I still have some of these summaries and I note the following
in the list of September 28, 1910, as examples:
E. L. sends the President copies and originals of some old letters
written to and by members of Lincoln's Cabinet. She also asks for
the clerkship.
Solon Philbrick recommends A. K. Vickers to Supreme Court.
W. MacD. wants a job. Has been in real estate.
I. J. G. writes a would-be humorous letter of advice.

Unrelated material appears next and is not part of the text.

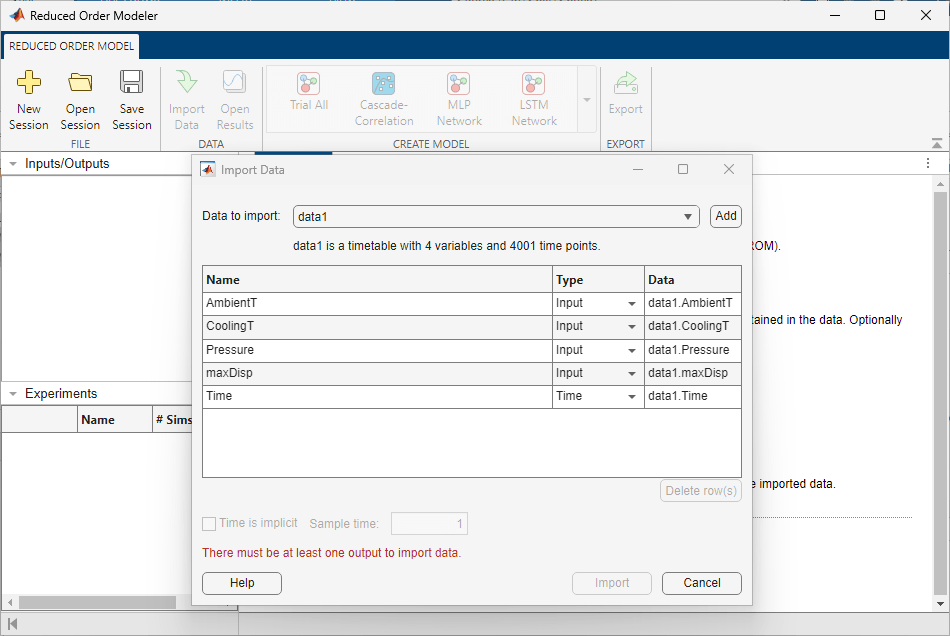The height and width of the screenshot is (636, 950).
Task: Create a New Session
Action: point(29,97)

J. H. B. of Cincinnati hopes that his sister-in-law, in the Census
Bureau, will be promoted.
S. K. H. of Middletown wishes the President had listened to
his political advice given some time ago. Thinks the President is
in a bad way.
P. S. Bullen, American representative of the London Daily
Telegraph, wants the President to send a message by a proposed
airship voyage to King George. The airship leaves Atlantic City
shortly for England. Although Walter Wellman is to be on board,
the writer thinks that the trip will be a success.
Mrs. O. of Bridgeport, Conn., wants to know if the President
was in the White House between Sept 1st and 15th. The husband
of her niece claims that he was introduced to the President in the
Blue Room sometime during that period. She thinks that the man
is a liar and that he has squandered his mother-in-law's money as
well.
An old ex-slave, now blind and poor, sends in his bill of sale
because his old master once said: "These might some day be of
use to you. He wants help; doesn't specify what.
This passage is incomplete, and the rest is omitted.